Culture & Cuisine
Different faiths, linguistic groups and traditions have enriched the cultural landscape of Karnataka. Its art and architecture, grand festivals spanning many days, music, dance and cuisine have a variety and vigour to them that seduces the tourist of keen sense. The rock-cut cave temples at Aihole, the monuments of Hampi, the structural elegance of the temples at Pattadakkal, the architecture of the Hoysala and Vijayanagara rulers and that of the Mysore Palace – why, of the city itself! – is unmatched.
The palace of the Mysore maharajahs comes joyously alive during the grand 10-day spectacle of the Dusserha festival.
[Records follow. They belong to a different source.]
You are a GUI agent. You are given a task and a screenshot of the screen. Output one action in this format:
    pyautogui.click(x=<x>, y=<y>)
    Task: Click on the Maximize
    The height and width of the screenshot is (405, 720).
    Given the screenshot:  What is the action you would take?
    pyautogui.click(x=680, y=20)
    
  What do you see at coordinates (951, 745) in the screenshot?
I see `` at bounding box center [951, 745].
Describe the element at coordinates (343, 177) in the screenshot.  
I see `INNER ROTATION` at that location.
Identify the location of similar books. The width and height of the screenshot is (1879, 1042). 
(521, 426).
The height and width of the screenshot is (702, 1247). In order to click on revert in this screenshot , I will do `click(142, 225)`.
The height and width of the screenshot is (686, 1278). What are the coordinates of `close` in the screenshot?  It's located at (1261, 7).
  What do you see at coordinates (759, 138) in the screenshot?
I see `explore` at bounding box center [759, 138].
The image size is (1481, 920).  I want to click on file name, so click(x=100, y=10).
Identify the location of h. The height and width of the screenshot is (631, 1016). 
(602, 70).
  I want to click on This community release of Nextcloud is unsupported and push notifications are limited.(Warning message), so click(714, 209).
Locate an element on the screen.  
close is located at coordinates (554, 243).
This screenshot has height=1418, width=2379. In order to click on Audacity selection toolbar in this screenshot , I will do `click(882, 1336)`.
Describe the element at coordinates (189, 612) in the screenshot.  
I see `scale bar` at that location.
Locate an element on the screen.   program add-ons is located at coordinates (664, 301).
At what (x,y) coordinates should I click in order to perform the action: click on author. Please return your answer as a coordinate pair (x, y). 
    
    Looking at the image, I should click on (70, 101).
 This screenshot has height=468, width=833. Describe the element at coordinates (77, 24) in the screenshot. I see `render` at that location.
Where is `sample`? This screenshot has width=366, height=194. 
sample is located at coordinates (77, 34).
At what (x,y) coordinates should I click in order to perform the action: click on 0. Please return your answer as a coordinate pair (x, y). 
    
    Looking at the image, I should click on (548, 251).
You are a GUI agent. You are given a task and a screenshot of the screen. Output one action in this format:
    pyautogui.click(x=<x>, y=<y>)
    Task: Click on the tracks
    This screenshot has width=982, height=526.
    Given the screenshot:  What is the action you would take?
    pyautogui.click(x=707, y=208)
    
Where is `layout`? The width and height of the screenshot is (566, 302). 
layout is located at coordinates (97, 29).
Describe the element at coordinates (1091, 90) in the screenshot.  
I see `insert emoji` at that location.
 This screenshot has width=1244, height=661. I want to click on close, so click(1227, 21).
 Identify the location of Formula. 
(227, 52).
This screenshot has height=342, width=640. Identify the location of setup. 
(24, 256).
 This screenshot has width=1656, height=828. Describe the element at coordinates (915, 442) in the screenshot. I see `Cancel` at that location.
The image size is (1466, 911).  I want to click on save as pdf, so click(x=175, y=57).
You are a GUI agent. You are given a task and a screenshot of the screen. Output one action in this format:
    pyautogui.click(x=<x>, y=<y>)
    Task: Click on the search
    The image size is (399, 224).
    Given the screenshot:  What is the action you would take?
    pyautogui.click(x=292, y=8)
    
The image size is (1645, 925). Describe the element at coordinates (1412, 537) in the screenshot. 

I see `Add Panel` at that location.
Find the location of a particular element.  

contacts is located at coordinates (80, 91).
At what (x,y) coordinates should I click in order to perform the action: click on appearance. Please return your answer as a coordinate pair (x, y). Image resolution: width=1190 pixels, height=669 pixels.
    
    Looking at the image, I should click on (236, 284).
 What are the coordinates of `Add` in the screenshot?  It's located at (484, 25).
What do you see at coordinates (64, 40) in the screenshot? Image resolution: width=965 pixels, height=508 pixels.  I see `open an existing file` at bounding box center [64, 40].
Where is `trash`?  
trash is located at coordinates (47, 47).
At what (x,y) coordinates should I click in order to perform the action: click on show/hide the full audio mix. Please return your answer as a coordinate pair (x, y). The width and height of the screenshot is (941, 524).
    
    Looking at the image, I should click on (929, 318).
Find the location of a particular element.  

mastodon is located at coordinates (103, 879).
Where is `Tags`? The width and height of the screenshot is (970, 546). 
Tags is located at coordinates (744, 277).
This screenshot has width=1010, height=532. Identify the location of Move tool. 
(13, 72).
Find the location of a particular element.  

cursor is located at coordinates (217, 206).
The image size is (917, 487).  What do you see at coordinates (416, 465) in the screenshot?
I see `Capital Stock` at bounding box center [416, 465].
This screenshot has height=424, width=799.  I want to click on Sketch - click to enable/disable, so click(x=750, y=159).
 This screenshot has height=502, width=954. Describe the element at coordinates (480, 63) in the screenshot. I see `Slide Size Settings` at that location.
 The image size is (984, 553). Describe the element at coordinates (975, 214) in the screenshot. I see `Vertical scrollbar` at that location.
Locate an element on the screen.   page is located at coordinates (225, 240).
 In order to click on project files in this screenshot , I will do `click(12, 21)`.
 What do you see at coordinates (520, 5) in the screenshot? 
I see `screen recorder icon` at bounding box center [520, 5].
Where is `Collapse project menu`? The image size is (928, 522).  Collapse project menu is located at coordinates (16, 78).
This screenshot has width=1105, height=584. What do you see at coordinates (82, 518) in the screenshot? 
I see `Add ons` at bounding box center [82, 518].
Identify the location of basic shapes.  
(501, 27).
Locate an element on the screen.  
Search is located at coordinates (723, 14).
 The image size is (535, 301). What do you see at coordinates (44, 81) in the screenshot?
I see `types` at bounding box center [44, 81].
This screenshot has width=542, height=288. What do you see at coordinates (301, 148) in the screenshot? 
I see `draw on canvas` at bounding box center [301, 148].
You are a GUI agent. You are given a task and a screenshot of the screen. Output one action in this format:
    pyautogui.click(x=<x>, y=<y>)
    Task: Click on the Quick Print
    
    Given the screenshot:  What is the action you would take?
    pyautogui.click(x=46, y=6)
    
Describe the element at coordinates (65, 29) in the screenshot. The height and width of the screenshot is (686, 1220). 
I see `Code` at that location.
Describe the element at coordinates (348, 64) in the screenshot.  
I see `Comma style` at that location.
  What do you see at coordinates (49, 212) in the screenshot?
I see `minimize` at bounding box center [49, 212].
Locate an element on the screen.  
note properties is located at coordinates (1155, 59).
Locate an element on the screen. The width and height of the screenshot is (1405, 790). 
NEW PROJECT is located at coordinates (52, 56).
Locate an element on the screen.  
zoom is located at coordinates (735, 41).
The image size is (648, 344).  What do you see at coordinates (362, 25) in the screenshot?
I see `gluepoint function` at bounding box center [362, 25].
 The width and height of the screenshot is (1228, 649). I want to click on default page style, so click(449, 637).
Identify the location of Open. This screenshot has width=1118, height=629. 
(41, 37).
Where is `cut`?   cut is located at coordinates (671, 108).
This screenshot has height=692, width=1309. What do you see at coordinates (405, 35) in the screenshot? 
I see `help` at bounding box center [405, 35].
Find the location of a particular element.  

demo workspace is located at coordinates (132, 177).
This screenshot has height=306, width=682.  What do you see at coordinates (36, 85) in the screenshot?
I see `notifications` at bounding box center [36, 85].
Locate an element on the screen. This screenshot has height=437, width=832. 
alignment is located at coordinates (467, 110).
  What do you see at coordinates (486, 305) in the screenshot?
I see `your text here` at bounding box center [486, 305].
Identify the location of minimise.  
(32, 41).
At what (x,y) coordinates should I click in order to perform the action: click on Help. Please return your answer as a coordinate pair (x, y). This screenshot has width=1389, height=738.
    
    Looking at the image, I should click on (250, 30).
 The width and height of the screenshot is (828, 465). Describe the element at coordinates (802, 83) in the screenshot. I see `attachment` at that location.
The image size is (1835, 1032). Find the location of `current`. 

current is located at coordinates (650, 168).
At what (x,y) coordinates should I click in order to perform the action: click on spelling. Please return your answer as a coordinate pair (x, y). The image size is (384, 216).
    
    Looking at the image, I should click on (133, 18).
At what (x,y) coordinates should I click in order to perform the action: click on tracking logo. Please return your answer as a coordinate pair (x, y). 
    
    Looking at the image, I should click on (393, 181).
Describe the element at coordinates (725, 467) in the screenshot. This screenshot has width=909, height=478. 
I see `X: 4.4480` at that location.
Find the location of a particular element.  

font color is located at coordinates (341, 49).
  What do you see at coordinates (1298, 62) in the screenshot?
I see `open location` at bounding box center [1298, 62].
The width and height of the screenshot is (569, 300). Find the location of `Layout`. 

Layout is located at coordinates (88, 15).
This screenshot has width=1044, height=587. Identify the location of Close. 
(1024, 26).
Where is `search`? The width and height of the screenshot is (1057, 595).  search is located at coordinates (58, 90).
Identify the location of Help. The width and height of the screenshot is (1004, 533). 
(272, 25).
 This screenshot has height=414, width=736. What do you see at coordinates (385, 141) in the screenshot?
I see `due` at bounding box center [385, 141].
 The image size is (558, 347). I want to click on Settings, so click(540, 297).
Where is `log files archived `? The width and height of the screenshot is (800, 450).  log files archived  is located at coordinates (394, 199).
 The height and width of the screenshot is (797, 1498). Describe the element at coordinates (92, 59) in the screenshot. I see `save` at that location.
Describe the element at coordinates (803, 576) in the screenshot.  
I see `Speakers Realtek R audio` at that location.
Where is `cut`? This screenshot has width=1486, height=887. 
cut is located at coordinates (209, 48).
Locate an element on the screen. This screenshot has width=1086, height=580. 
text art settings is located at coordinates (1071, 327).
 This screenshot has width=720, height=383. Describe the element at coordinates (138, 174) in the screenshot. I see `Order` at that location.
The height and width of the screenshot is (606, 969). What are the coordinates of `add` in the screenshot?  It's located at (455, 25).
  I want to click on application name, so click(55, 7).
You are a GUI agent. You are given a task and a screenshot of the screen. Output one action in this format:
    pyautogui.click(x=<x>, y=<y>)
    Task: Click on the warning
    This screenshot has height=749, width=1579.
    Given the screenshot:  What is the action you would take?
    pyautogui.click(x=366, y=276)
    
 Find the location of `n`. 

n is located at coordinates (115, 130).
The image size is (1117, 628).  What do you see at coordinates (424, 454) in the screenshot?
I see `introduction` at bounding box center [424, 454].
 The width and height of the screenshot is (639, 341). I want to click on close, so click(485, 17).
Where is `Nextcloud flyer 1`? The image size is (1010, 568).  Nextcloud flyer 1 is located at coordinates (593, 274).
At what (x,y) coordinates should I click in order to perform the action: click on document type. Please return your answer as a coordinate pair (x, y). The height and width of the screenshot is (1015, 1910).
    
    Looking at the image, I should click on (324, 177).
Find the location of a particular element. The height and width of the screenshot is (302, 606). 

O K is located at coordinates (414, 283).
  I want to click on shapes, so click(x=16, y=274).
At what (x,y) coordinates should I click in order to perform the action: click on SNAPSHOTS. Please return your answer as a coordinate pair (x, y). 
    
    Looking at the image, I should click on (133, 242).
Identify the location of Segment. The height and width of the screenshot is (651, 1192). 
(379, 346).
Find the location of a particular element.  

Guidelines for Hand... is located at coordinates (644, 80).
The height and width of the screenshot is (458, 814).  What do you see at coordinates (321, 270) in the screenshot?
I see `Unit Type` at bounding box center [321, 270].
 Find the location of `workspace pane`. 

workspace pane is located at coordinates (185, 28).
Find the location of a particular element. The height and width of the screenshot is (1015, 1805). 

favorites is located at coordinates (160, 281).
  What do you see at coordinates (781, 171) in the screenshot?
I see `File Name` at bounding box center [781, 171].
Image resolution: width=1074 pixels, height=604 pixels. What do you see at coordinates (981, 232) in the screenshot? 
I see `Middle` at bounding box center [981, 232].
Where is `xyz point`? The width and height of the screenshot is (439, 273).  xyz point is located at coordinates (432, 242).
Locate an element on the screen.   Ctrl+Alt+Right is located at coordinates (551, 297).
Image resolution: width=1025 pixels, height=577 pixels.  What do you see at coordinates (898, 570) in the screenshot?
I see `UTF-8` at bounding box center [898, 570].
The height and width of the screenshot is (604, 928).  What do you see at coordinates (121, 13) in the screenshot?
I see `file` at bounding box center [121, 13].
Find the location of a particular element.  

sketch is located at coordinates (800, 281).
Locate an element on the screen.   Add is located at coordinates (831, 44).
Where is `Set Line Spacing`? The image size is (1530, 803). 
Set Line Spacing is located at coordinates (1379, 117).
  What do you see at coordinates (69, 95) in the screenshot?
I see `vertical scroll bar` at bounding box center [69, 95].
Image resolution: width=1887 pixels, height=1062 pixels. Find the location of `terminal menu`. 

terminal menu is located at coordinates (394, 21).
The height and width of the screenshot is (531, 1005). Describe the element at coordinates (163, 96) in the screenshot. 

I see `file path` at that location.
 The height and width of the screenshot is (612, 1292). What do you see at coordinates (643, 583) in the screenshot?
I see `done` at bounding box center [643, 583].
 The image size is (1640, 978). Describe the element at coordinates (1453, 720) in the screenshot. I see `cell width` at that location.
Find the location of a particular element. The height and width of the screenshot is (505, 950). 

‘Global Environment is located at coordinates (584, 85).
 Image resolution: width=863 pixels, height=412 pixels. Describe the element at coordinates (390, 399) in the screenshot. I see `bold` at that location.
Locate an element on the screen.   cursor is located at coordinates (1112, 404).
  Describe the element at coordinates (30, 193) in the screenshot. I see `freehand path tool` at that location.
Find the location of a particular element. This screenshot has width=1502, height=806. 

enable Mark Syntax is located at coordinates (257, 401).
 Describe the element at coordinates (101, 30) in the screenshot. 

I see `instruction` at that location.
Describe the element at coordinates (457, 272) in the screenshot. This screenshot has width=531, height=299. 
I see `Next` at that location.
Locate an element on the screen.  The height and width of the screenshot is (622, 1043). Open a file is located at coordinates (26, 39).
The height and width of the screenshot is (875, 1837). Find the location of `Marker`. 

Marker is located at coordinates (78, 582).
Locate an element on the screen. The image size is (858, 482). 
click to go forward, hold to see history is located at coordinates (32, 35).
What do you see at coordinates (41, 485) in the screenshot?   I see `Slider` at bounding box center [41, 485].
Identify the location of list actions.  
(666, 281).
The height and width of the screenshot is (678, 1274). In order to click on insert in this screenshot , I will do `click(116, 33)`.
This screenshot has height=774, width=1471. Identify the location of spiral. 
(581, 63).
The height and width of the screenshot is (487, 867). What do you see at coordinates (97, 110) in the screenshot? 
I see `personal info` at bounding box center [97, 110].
Parades, caparisoned elephants, music and dance and the people themselves, make this a must on every tourists calendar.
Other prominent festivals are Ram Navami, Makar Sankranthi, Ugadi, Deepavali, the Id-Ul-Futr and the gigantic once in twelve years human confluence for the Jains’ ‘Mahamastabhishekham’ at Shravanabelogola (the next is in 2018).
Music, dance and theater – both folk and classical – have always held sway over the Kannidiga spirit. Karnataka is the only state where the North Indian Hindustani and the South Indian Carnatic styles not only flourish but have produced their own separate and gifted exponents. The stringed Veena was innovated by the musicians of the Mysore royal court. The Kuneetha folk dance form of the shepherd community, with its many variants, the celestial dance, Yakshagana, the classically evocative Bharatnatyam and the Bhootha Aradhana (Devil Worship) point to the various glittering threads in the fabric of Kannada culture. While for cuisine, try out the Malnad (hill region) variety where the food is cooked using bamboo shoots; or Coorg’s Pandi (pork) curry and other meat dishes using home made vinegar. Bisi Bela bath, Vangi bath, Mysore dosa and Mysore bonda, Kosambari, Ragiattu, Neerdosa – all with the judicious use of spices and other ingradients – are only some of the variegated fare here. And let’s not get started on the sweets!